START Records

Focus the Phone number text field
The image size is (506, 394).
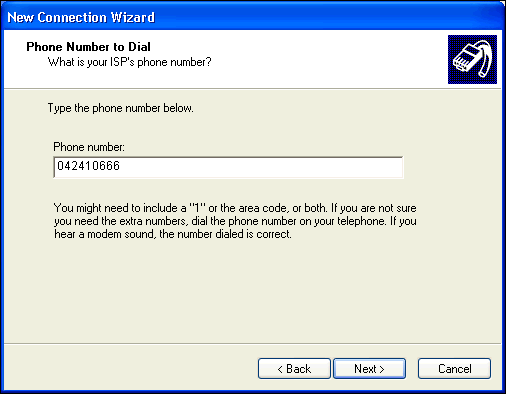(x=228, y=167)
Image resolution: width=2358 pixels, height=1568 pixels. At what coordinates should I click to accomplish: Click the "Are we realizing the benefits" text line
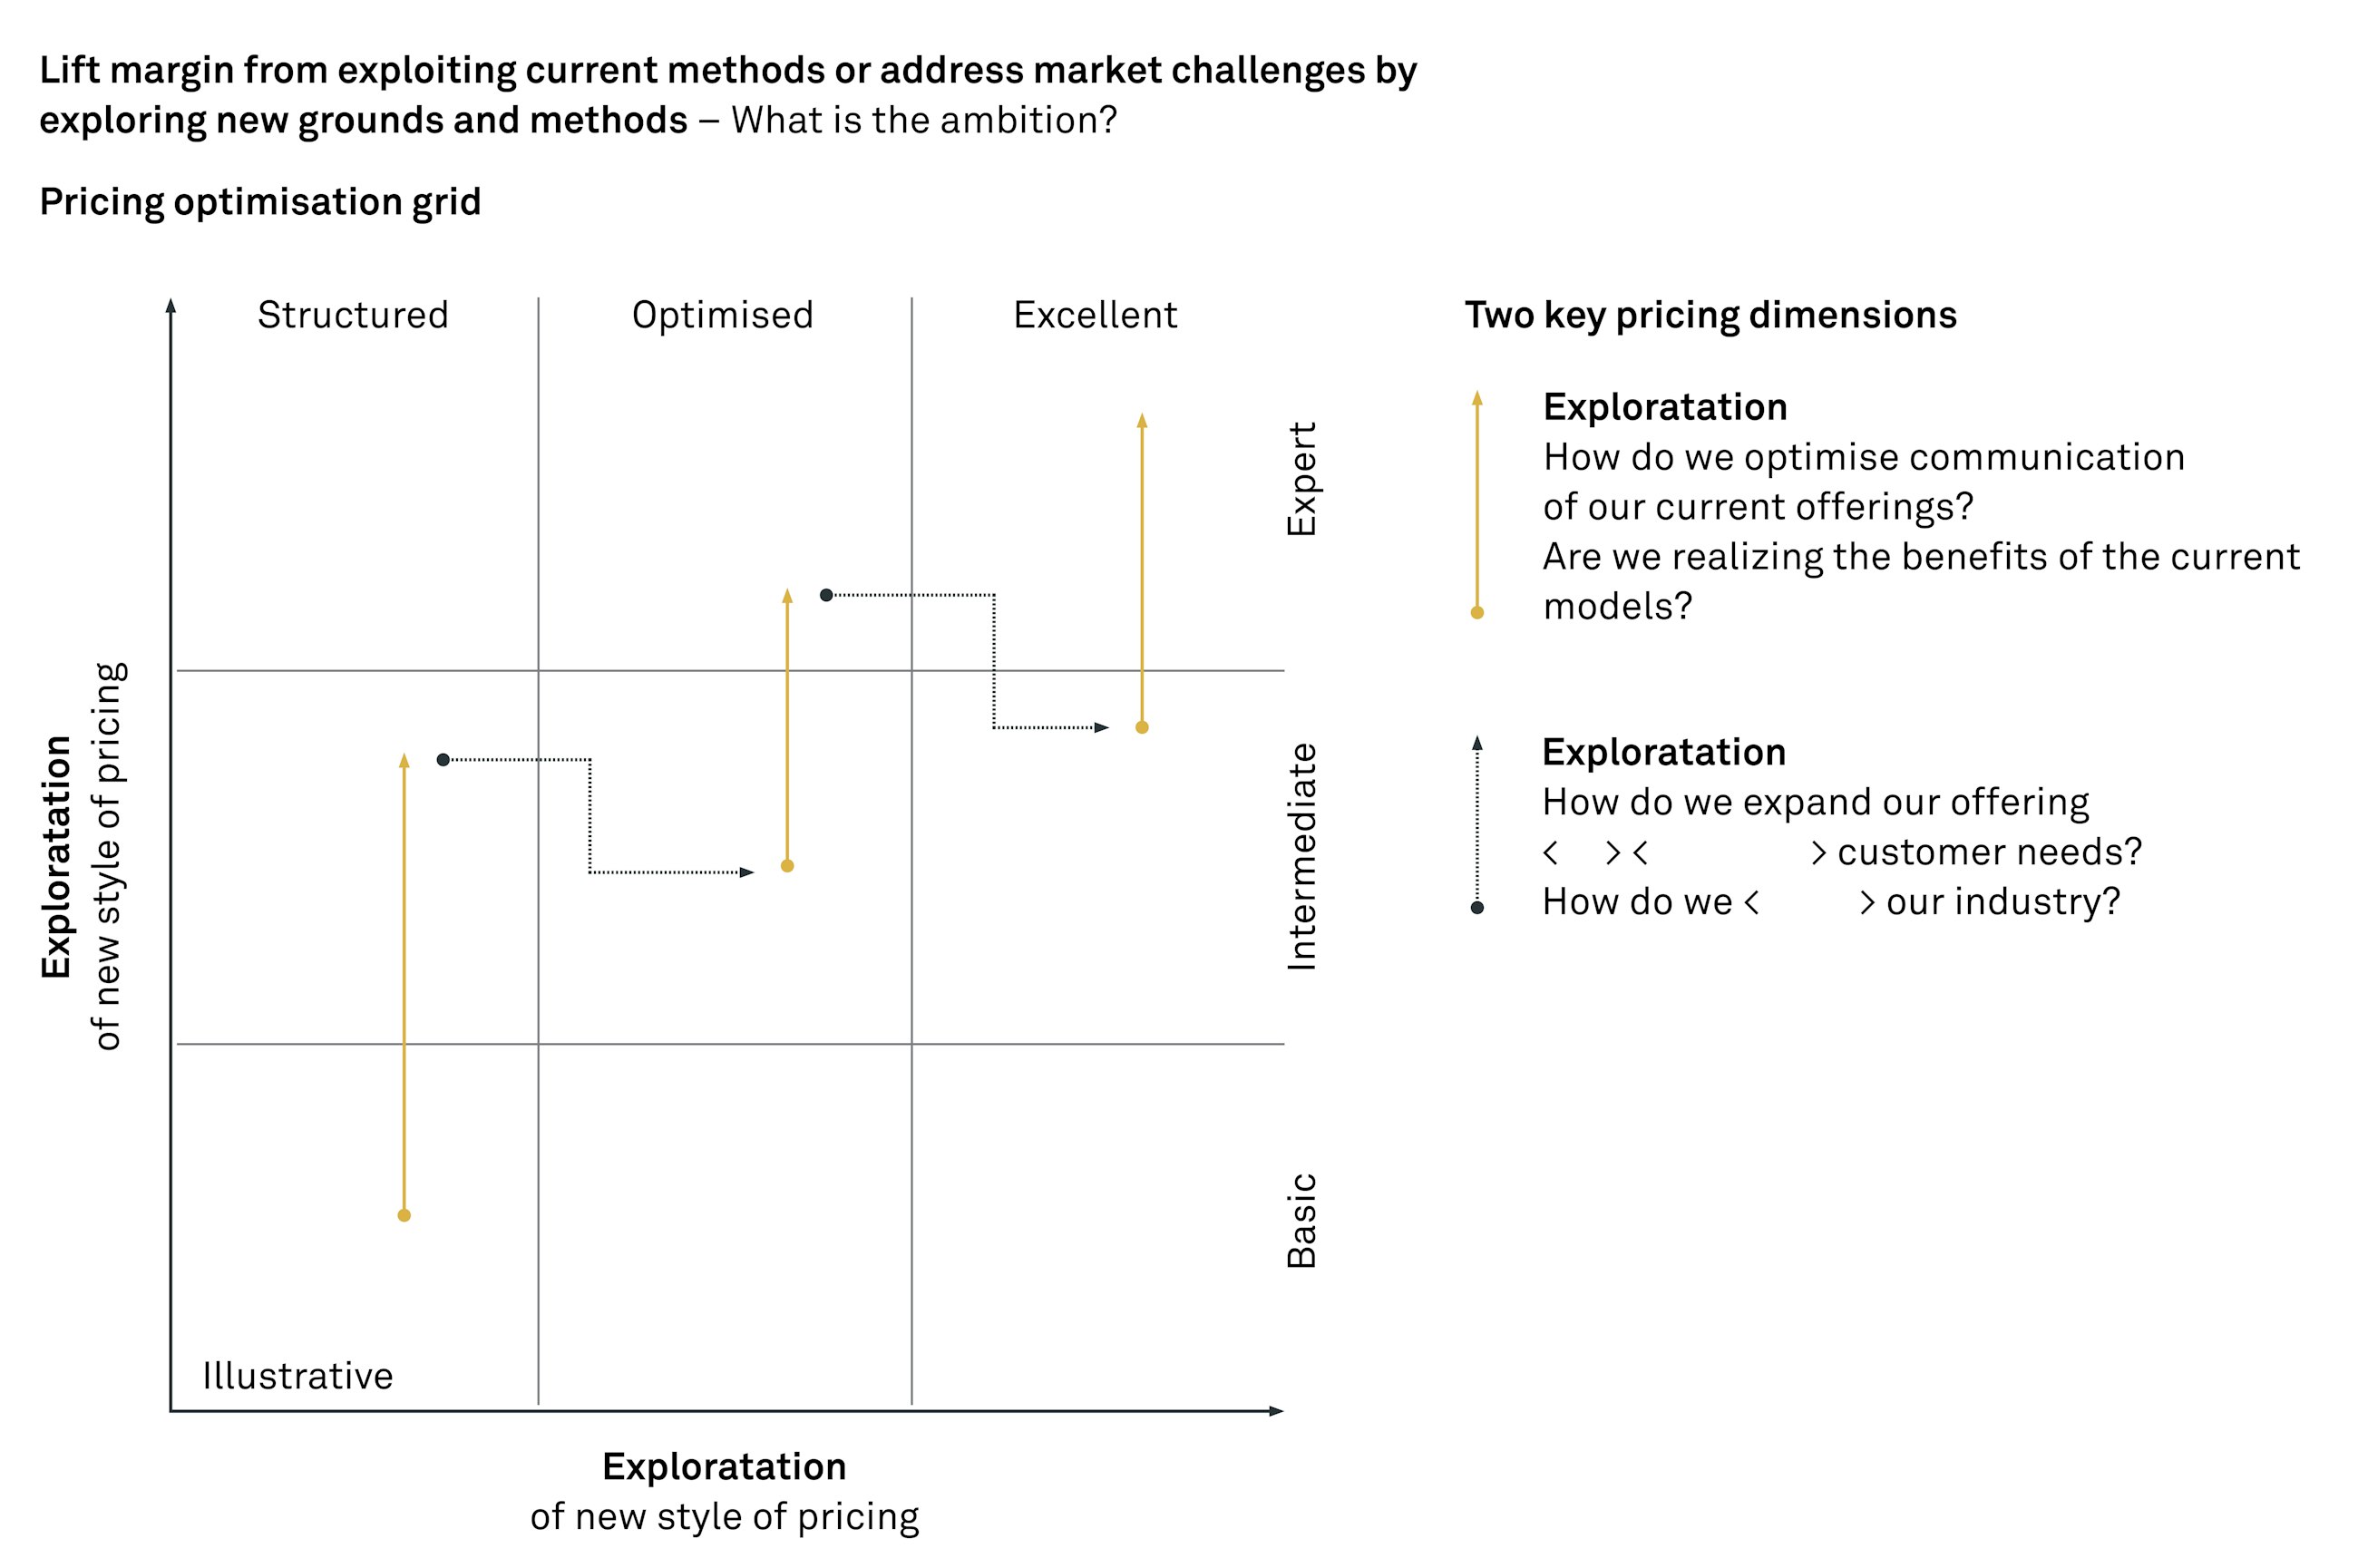tap(1920, 557)
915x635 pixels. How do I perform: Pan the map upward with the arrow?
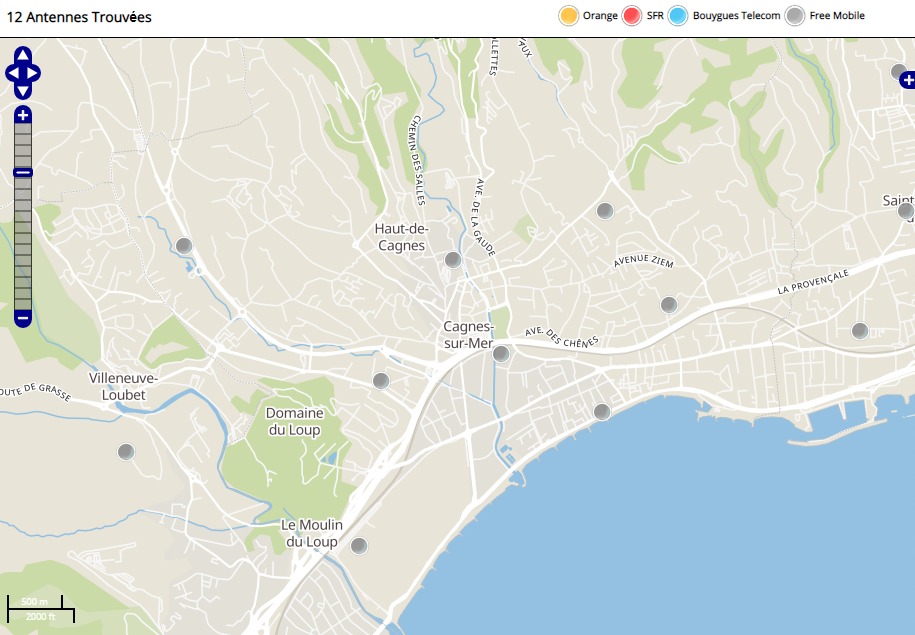[23, 55]
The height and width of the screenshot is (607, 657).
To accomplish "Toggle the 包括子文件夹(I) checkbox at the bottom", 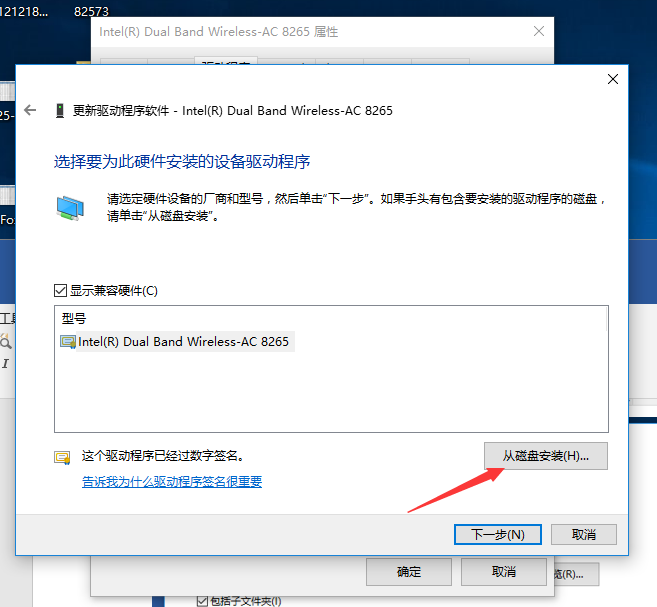I will (x=202, y=601).
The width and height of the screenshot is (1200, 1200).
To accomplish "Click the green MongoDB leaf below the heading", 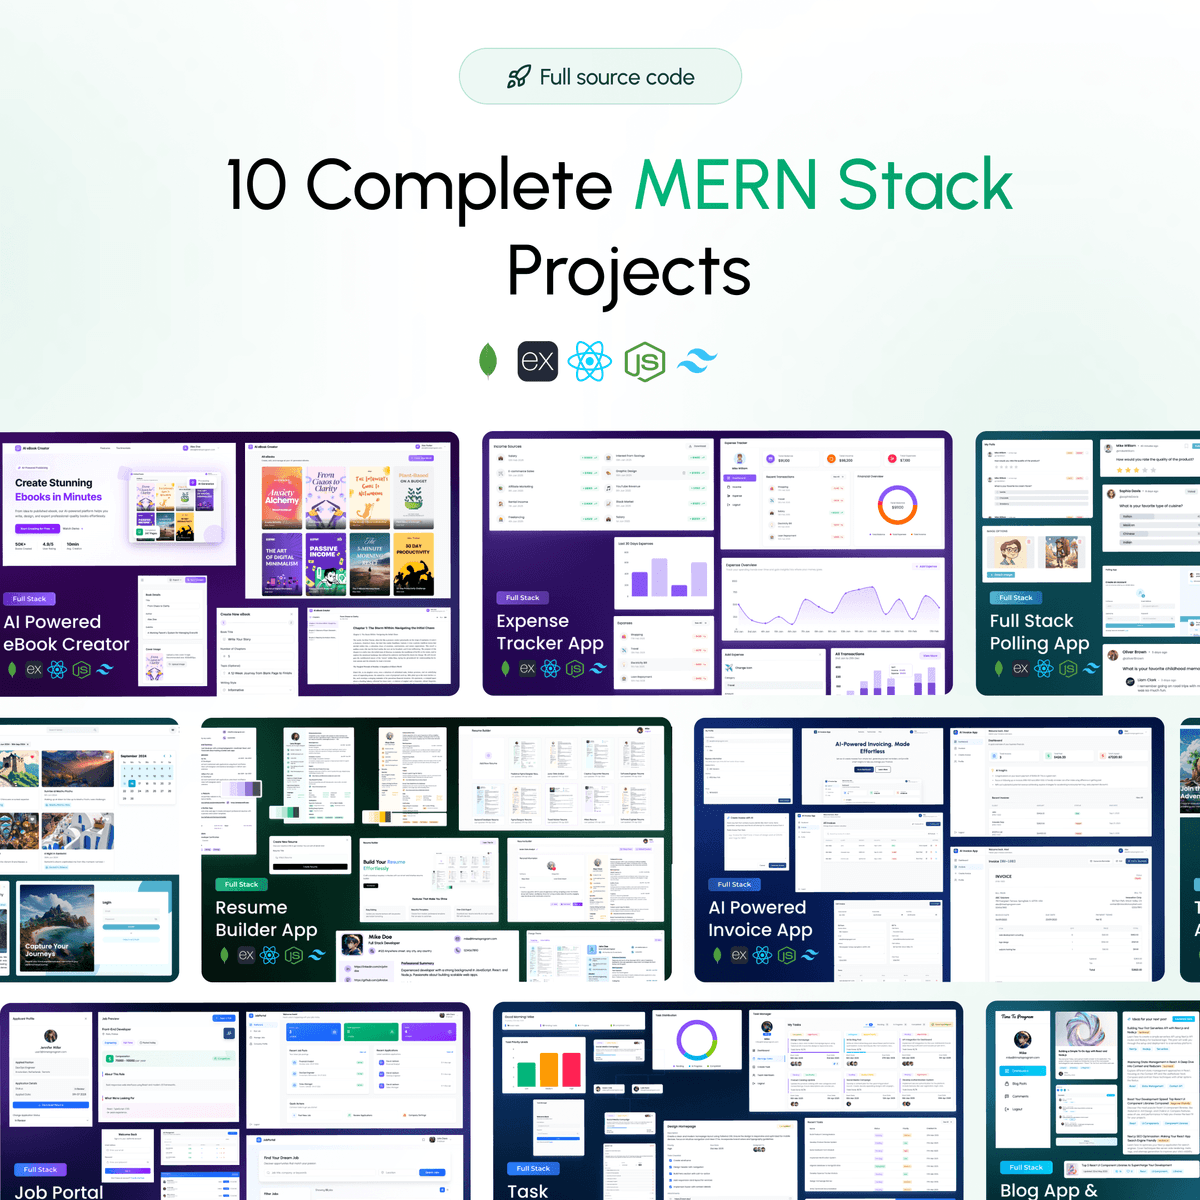I will tap(488, 361).
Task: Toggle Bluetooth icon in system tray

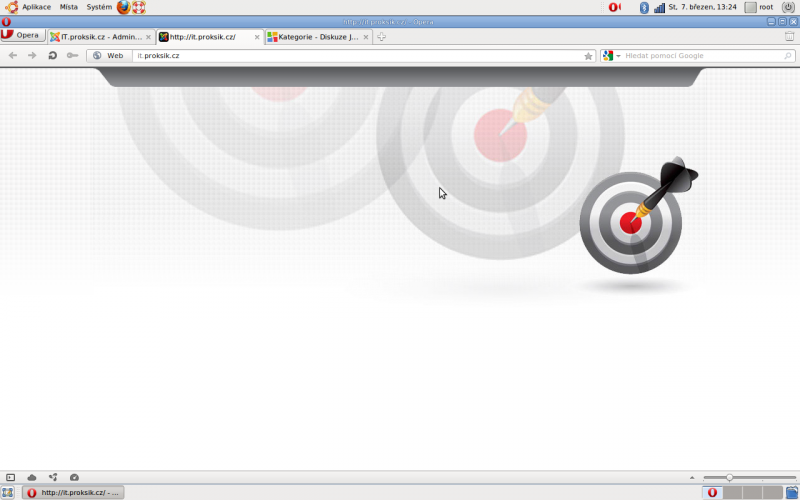Action: click(x=644, y=7)
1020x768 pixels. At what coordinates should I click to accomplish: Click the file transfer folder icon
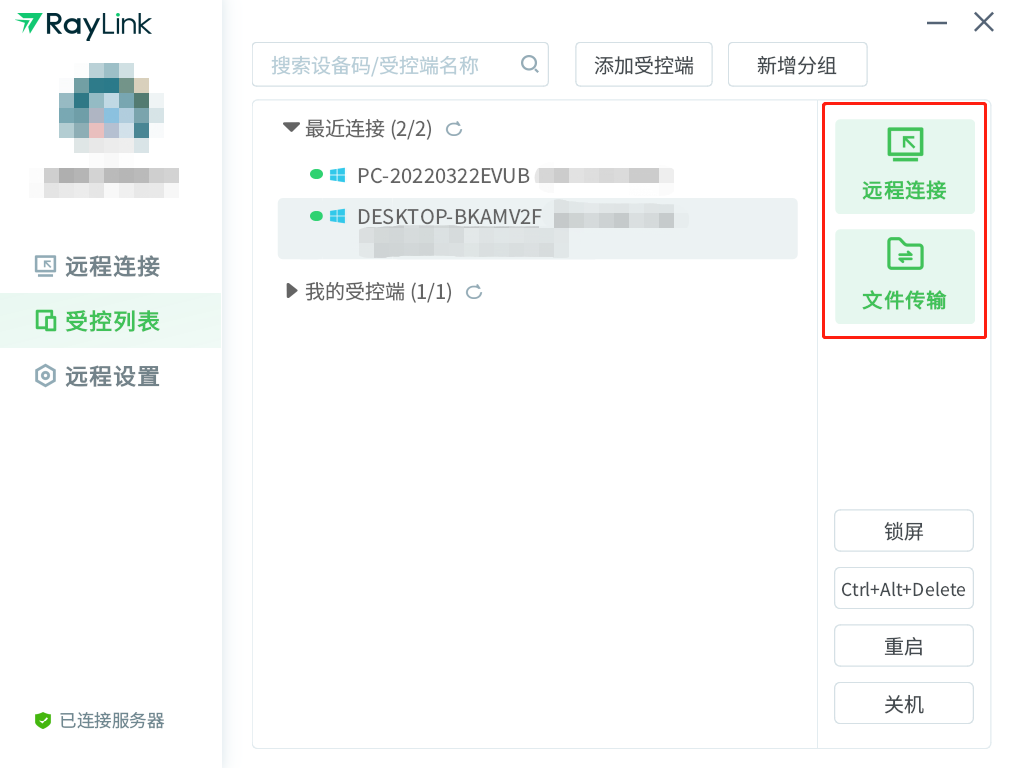click(905, 255)
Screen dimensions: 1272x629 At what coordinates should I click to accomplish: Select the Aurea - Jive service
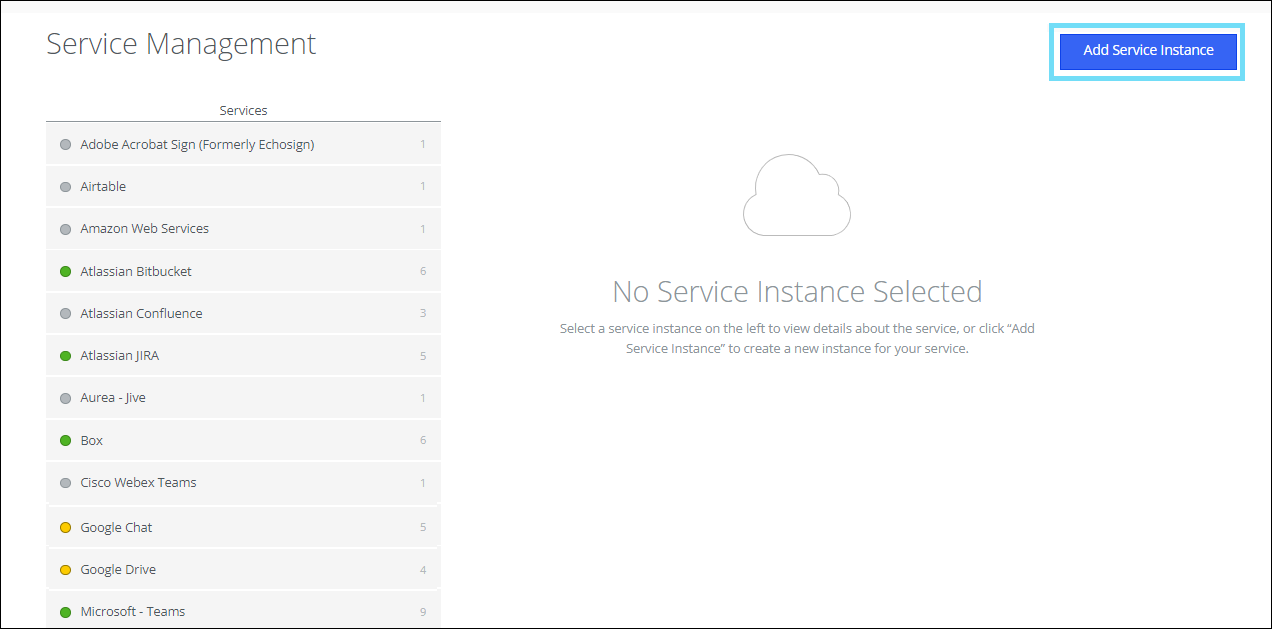coord(113,398)
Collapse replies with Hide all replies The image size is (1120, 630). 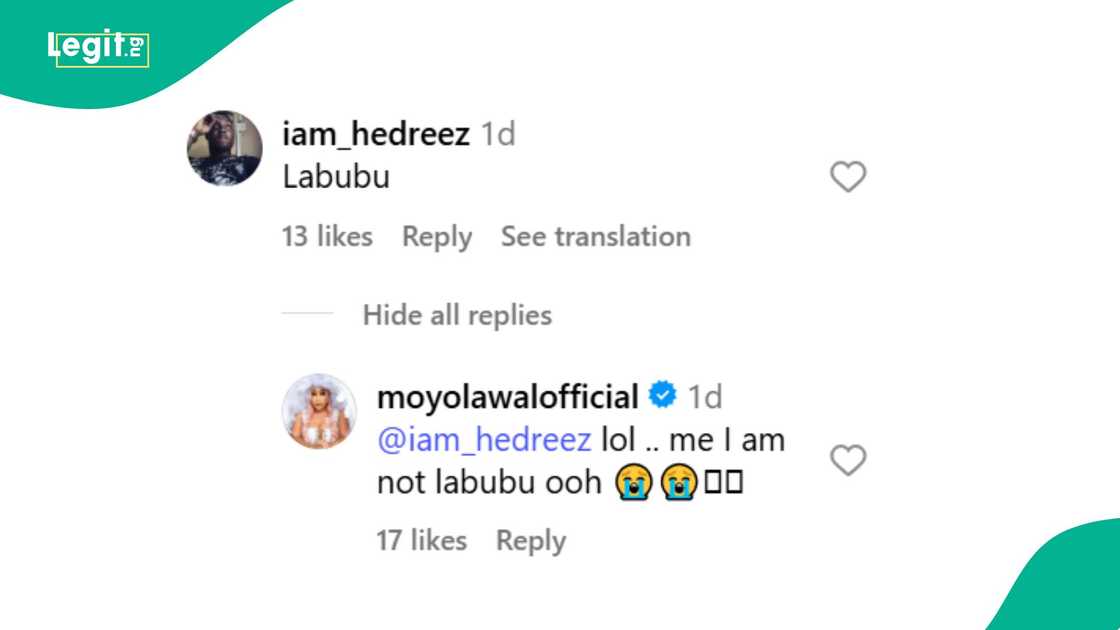[x=459, y=315]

END Records

Find the word "screenshot" in the listing above, then copy each line where it turns up.

The height and width of the screenshot is (607, 657).
The width and height of the screenshot is (1200, 1200).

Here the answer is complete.